Entre 2009 et 2021, le nombre de déplacements réalisés en voiture par les Girondins a baissé de 11 %. Cette réduction est d’autant plus notable qu’elle s’est réalisée parallèlement à une hausse de 15 % de la population.
Cette tendance montre une évolution favorable aux modes alternatifs à la voiture à l’échelle départementale, des efforts d’investissements et de politiques publiques récompensés.
Mais cette baisse masque, en réalité, d’importantes différences territoriales. Sur la même période, les déplacements en voiture des métropolitains ont baissé de -20 %, contre seulement -4 % pour le reste du département. Au sein même de Bordeaux Métropole, ils chutent de manière plus importante sur la rive gauche que sur la rive droite.
Ces évolutions sont considérables. En volume, d’abord : elles signifient une diminution de près de 242 000 déplacements automobiles journaliers sur la métropole pour environ 72 000 ailleurs.
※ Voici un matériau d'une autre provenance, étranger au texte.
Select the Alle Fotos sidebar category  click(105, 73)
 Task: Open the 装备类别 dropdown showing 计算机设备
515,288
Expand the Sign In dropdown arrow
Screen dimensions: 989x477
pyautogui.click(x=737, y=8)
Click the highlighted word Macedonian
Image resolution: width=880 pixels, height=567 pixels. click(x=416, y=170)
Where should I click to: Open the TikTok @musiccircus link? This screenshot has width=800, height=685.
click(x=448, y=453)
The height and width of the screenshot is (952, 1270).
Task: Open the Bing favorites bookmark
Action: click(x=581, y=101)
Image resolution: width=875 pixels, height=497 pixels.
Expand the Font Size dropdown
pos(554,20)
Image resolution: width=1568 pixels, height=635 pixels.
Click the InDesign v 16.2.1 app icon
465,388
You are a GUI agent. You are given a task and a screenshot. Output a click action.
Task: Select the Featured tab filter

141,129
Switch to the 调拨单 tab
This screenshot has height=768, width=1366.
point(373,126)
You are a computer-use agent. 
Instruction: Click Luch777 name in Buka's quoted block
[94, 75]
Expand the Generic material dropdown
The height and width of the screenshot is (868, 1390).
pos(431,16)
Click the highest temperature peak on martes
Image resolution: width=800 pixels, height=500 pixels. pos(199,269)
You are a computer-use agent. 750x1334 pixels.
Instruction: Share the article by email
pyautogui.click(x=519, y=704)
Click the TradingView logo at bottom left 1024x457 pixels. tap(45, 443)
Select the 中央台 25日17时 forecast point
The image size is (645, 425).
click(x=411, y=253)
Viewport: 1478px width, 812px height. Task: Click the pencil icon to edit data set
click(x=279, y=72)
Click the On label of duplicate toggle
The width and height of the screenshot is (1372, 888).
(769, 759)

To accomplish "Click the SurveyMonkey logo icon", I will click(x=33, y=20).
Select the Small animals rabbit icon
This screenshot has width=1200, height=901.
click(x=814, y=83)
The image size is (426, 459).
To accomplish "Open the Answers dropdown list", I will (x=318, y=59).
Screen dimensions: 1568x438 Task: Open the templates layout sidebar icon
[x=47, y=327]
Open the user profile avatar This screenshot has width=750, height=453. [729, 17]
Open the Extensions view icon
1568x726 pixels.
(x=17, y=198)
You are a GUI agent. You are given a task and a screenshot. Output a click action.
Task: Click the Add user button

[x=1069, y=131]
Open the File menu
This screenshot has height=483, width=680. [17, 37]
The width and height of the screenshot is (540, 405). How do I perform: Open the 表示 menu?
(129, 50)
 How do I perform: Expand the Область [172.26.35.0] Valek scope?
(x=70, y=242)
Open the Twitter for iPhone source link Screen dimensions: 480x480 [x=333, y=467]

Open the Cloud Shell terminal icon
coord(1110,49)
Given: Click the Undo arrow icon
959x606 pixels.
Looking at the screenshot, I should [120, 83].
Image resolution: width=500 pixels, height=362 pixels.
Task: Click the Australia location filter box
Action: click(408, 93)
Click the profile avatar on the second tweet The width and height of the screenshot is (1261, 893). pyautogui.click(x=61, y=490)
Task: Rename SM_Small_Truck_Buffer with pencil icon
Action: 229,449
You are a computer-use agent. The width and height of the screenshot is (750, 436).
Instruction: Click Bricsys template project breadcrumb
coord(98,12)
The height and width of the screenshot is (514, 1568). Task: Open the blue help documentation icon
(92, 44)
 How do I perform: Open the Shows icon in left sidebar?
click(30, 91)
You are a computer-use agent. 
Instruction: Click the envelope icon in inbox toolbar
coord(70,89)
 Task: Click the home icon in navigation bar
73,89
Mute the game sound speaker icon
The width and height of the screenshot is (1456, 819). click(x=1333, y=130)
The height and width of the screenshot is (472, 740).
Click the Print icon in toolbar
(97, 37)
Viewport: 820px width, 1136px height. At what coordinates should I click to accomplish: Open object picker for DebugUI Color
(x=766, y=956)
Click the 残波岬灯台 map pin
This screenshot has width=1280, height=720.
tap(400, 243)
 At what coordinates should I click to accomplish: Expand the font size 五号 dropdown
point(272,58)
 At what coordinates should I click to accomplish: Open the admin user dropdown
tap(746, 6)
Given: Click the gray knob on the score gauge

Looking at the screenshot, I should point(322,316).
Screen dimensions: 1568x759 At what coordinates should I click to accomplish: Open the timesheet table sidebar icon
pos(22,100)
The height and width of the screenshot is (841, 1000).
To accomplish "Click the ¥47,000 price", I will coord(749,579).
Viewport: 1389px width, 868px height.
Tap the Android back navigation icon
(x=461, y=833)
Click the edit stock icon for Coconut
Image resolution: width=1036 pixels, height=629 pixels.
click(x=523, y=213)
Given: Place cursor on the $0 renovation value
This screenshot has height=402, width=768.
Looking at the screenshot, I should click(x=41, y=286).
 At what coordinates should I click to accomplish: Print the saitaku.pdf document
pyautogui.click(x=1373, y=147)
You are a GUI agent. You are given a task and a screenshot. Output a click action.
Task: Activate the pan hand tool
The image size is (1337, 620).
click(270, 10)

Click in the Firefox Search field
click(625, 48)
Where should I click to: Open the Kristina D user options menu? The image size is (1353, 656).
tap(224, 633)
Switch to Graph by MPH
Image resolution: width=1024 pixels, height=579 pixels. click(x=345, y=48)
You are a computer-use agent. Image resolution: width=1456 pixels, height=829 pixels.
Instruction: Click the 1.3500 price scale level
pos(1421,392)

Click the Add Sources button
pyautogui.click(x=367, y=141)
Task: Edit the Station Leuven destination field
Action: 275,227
En termes d’anticipation également : si une baisse de 20 % en 12 ans, par exemple, est encourageante en vue de l’atteinte d’une neutralité carbone en 2050, celle de 4 % implique des objectifs largement repoussés au siècle suivant.
Par ailleurs, cette baisse cache le fait que la voiture continue d’être utilisée massivement. Plus de 6 déplacements sur 10 sont encore réalisés en voiture en 2021. Là encore avec de nets écarts entre les secteurs géographiques. 46 % des déplacements des métropolitains, contre 70 % de ceux des autres Girondins, sont réalisés en voiture.
Ensuite, les déplacements en voiture sont souvent plus longs en distance que les autres, notamment que ceux réalisés à pied ou à vélo. Or c’est bien la distance parcourue qui est proportionnelle aux gaz à effets de serre émis. Ainsi, les métropolitains réalisent 69 % de leurs kilomètres en voiture, contre 82 % pour les non-métropolitains.
La ville dense permettant des distances plus réduites, les phénomènes se cumulent : même si les métropolitains réalisent au total un peu plus de déplacements que les non-métropolitains, ils parcourent deux fois moins de kilomètres en voiture et émettent un volume de gaz à effet de serre pratiquement divisé par deux.
Parallèlement, le parc automobile a peu évolué au global. Les Girondins disposent de 1,3 voiture par ménage, contre 1,4 en 2009. Le nombre de véhicules augmente de 7 % en métropole et de 19 % dans le reste du département. L’équipement suit donc une tendance moins nette que son usage : les ménages continuent d’acquérir une voiture mais l’utilisent moins. La part de ménages non motorisés est malgré tout en légère hausse sur la métropole (+5 %), mais reste stable ailleurs.
La réduction de 11 % du nombre de déplacements automobiles masque donc des tendances très différentes entre la métropole et ses alentours, mais peut-être également à des échelles plus fines. Et, au-delà de l’environnement urbain, d’autres facteurs sont aussi, probablement, source d’écarts : l’âge, la profession, la structure familiale…
L’indicateur statistique permet ainsi de comparer des situations dans le temps ou dans l’espace, de suivre l’atteinte d’objectifs. Il est en cela utile à l’action publique, mais il ne restitue qu’une information partielle. Il résume en un seul chiffre un phénomène complexe. Il peut être juste, objectif, statistiquement fiable et robuste, l’indicateur statistique n’en reste pas moins un peu « menteur par omission ». La réalité qu’il recouvre est souvent bien plus nuancée.